Existe una fuerte tendencia de la gente que piensa que el amor aparece cuando uno menos lo espera, lo que no deja de ser verdad. Nosotros no tenemos dominio sobre él. El amor es salvaje y se manifiesta en su debido tiempo para cada uno de nosotros. Así que decir que el destino tiene algo que ver tiene sentido. Solo falta tener paciencia para esperar el día en que aparezca.
Cuantas veces te ha pasado que quieres encontrar una pareja, pero realmente entre la necesidad y el querer hay una gran distancia. Puede que hayas salido de una relación complicada y traumática y todavía no estés listo para amar de nuevo. Puede ser que tu corazón esté cerrado y no te hayas dado cuenta de eso. Otras veces estás rodeado por otras razones como la desconfianza o la represión. En este caso no hay que culpar al destino. Es más fácil entender que la elección es tuya y que eres tu quien consciente o inconscientemente impide que el amor aparezca.
Encontrar una persona especial, con quién tengas muchas afinidades, no es tan fácil. Por eso es fundamental que tú hagas tu parte, que estés alerta, con los ojos y el corazón abiertos. Así el destino se encargará de ofrecerte oportunidades y ya dependera de ti saber aprovecharlas o no.
No pongas tantos “peros”, no seas tan perfeccionista ni tan exigente y no desaproveches las oportunidades que aparecen en el camino. Sal de casa, frecuenta los lugares que a ti te gustan y en donde podrás encontrar chicas con gustos simil.ares, deja de colocar barreras, reconoce todo lo que se te aparece en el camino, y acepta todo lo que te aparezca.
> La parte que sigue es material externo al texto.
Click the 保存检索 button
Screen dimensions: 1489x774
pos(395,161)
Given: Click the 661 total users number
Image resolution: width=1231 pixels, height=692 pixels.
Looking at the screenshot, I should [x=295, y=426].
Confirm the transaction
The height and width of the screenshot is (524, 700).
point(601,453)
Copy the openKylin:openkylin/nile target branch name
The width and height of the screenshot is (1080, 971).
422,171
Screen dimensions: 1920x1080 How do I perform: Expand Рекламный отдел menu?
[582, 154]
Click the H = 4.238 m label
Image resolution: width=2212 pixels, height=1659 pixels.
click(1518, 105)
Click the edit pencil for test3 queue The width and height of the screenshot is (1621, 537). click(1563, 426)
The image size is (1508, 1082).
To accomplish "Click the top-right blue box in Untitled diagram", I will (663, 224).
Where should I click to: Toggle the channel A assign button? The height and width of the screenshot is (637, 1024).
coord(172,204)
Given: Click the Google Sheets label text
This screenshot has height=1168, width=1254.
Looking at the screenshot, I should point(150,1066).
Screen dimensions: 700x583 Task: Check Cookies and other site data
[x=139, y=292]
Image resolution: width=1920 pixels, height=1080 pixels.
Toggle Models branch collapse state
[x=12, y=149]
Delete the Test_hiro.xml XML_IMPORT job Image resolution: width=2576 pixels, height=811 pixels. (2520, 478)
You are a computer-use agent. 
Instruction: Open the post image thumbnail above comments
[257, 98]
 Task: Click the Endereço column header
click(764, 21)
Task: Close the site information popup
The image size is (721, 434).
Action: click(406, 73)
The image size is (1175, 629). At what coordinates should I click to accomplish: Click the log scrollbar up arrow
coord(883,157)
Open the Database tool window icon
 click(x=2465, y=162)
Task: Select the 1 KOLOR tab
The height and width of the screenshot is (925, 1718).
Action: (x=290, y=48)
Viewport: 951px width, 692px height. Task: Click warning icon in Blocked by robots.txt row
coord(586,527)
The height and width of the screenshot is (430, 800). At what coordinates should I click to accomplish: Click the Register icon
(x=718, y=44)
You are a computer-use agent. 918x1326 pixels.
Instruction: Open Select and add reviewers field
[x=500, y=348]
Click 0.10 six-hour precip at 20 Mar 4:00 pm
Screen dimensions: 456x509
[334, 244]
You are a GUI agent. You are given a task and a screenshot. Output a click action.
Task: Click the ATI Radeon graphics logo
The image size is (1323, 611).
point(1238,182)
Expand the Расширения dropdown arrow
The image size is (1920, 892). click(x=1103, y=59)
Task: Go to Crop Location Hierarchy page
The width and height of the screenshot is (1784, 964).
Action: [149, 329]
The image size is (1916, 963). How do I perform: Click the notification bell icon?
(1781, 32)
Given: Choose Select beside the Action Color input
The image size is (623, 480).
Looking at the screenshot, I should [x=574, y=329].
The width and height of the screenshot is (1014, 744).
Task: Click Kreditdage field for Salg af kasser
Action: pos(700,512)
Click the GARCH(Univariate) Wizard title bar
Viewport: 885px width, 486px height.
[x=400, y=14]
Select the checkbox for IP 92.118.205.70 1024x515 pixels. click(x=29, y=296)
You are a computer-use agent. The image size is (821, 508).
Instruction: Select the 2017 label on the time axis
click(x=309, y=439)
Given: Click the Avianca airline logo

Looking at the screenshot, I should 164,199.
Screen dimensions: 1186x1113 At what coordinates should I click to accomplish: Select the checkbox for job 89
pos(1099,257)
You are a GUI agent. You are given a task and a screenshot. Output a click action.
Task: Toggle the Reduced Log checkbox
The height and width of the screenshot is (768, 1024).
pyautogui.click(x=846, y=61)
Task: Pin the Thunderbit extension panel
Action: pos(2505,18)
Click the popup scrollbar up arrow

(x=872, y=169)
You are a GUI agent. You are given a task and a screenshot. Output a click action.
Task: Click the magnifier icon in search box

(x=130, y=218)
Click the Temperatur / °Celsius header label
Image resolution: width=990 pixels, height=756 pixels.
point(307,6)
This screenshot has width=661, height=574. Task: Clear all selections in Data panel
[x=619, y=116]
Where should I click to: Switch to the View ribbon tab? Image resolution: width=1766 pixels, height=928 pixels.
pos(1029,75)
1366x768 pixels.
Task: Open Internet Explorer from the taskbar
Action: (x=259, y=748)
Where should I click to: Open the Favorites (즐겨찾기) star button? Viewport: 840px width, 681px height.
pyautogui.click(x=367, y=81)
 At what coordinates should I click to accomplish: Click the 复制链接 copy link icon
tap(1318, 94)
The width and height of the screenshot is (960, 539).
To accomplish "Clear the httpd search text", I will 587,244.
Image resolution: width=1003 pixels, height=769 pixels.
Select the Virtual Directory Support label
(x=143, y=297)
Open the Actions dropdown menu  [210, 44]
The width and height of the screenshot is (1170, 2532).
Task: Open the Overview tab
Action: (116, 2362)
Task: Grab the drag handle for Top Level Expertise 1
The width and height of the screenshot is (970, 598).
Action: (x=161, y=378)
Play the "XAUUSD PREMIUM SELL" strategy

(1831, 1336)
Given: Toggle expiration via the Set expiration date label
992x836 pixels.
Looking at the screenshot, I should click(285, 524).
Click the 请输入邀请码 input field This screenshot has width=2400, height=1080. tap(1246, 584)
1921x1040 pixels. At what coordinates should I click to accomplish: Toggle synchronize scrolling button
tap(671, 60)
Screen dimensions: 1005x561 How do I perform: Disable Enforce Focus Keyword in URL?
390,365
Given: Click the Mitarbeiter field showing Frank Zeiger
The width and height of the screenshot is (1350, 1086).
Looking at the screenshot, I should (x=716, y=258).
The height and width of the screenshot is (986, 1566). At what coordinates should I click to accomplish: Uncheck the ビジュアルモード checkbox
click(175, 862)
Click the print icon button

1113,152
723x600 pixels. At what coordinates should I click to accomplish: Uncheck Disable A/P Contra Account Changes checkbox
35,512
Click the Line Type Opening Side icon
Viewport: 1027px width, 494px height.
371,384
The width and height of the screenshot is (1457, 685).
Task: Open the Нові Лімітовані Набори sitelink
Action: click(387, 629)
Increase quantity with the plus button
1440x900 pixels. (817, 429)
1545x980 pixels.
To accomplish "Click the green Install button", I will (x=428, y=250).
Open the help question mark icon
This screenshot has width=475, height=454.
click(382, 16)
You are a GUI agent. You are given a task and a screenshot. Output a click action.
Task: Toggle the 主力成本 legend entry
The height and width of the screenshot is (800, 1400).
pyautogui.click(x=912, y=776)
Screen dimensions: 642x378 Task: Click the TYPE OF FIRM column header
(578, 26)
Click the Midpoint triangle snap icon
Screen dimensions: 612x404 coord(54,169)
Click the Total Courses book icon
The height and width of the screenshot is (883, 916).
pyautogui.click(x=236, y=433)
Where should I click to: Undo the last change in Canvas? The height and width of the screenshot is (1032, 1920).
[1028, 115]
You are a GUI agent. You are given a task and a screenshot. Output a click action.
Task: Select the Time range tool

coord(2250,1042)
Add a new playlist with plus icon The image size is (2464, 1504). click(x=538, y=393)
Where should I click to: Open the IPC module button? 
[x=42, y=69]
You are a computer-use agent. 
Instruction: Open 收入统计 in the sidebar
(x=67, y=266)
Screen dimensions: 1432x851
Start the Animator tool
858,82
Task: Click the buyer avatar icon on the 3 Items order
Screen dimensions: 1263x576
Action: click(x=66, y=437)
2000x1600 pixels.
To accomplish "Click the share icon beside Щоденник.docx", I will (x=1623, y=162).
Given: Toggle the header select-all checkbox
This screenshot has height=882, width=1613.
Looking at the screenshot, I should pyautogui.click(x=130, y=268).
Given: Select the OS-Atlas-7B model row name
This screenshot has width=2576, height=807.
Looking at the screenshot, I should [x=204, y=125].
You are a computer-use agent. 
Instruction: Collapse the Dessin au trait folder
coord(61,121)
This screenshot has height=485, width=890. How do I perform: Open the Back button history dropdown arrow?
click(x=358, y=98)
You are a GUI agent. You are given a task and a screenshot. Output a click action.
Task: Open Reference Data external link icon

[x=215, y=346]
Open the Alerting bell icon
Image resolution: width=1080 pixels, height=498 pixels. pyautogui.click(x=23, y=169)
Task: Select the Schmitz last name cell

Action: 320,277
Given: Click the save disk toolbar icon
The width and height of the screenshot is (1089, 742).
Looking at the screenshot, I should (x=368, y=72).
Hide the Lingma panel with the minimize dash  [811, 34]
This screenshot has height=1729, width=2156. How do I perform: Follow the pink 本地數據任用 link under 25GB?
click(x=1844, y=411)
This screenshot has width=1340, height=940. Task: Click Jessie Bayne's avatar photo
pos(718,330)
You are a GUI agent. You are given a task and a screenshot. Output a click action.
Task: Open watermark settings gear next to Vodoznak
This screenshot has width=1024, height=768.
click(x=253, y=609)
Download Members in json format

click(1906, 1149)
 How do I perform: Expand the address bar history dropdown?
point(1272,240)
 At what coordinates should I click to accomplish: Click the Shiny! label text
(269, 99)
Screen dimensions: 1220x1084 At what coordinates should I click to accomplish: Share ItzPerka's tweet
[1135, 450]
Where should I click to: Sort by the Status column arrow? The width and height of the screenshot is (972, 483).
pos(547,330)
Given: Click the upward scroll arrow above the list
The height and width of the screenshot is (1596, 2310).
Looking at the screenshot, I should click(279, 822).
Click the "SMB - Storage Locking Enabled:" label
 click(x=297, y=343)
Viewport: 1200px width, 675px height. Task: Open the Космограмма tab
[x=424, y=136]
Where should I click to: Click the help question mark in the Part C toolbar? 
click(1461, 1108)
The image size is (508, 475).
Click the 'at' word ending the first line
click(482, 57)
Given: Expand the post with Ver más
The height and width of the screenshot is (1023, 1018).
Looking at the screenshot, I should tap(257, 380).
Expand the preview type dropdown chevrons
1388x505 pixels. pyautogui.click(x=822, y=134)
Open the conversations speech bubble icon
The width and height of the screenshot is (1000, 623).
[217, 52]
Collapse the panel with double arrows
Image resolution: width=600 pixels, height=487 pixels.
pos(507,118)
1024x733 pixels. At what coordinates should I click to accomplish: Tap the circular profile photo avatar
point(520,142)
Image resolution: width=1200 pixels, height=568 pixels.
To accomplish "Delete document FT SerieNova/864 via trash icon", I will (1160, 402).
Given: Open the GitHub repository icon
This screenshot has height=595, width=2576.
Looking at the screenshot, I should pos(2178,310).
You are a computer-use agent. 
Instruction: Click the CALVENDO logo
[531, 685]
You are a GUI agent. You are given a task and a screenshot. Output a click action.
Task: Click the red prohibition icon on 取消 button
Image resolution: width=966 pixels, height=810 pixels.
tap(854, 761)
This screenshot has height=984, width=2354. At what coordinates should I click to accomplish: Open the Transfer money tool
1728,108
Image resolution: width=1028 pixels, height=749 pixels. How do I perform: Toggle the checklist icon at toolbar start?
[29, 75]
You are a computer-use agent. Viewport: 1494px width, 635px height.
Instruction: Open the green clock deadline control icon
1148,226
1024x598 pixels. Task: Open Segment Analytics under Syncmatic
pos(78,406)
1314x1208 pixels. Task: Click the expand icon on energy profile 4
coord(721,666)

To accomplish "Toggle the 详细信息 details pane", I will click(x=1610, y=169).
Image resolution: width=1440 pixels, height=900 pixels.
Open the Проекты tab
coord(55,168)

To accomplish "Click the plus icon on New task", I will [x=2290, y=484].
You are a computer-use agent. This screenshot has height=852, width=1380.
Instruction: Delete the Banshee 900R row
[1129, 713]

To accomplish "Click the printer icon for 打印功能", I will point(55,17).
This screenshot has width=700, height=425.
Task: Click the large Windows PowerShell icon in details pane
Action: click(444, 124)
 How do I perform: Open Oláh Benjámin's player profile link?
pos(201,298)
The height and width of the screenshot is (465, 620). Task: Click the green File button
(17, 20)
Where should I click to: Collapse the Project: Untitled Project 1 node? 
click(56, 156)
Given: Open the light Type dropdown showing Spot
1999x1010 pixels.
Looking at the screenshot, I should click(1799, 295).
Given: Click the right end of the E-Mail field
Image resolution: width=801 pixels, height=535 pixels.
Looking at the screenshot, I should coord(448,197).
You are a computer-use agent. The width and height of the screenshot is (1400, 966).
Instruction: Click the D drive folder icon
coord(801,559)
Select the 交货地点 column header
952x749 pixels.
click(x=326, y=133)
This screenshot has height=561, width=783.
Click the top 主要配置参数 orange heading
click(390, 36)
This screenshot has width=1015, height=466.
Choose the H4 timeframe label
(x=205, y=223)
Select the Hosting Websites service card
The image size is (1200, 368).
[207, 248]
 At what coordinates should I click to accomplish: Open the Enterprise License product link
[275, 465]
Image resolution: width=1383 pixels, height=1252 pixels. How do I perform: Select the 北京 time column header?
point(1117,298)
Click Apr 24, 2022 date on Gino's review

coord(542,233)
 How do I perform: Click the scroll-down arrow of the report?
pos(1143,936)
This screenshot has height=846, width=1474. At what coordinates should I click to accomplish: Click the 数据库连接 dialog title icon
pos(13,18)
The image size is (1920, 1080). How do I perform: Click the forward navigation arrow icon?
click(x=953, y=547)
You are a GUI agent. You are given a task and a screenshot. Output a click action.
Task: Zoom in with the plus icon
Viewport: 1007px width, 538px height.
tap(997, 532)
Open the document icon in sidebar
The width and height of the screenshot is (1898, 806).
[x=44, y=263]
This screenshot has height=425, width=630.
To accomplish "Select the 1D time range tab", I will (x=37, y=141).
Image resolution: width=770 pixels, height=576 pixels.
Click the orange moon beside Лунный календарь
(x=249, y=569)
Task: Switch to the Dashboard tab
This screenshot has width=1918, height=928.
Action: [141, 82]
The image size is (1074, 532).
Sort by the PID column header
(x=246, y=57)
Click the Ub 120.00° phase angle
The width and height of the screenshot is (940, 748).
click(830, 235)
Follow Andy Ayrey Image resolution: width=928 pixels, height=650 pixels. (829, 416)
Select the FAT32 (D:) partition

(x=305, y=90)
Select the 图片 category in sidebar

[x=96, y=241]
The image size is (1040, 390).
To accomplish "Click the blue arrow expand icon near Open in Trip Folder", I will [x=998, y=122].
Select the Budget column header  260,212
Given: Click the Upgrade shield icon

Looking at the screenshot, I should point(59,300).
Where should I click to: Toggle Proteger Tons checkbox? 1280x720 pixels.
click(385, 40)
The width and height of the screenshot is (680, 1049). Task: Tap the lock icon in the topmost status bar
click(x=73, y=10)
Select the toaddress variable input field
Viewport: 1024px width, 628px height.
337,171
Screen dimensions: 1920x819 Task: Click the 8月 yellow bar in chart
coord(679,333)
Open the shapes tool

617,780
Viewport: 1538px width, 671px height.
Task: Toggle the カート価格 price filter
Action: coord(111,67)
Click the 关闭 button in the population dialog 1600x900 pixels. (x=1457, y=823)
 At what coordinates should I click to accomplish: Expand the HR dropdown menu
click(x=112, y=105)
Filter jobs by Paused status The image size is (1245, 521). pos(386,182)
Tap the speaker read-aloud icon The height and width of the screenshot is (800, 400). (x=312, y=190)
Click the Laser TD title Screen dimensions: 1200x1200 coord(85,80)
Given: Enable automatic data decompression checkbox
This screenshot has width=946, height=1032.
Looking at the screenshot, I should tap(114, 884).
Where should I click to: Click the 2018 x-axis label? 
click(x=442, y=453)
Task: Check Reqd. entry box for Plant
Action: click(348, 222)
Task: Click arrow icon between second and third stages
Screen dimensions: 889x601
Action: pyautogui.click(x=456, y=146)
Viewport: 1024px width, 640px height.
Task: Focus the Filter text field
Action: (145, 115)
Habrá que hacer la diferencia entre enamoramiento y amor. El primero es una serie de reacciones químicas provocadas por la atracción hacia otra persona. Dichas reacciones tienen un límite de tiempo dentro de nuestro cuerpo (¡no sería sostenible vivir en ese estado!) . Sin embargo esa etapa nos da las bases para fundar lo que en realidad es amor a largo plazo. Nos plantea el camino para decidir o no quedarnos con esa persona. Es ahí donde depende de nosotros mantener esa relación, conservarla y hacerla crecer. Eso es mera actitud. Así que no estés esperando que todo se de de la noche a la mañana. Hay que empezar por algo.
Debes saber que lo que necesitas es ser mucho mas accesible y que debes cambiar las frases “¿Qué gano yo con esto?” por “¿En qué te puedo ayudar?”. Así tú ya habrás hecho tu parte, abre la puerta y deja entrar al amor.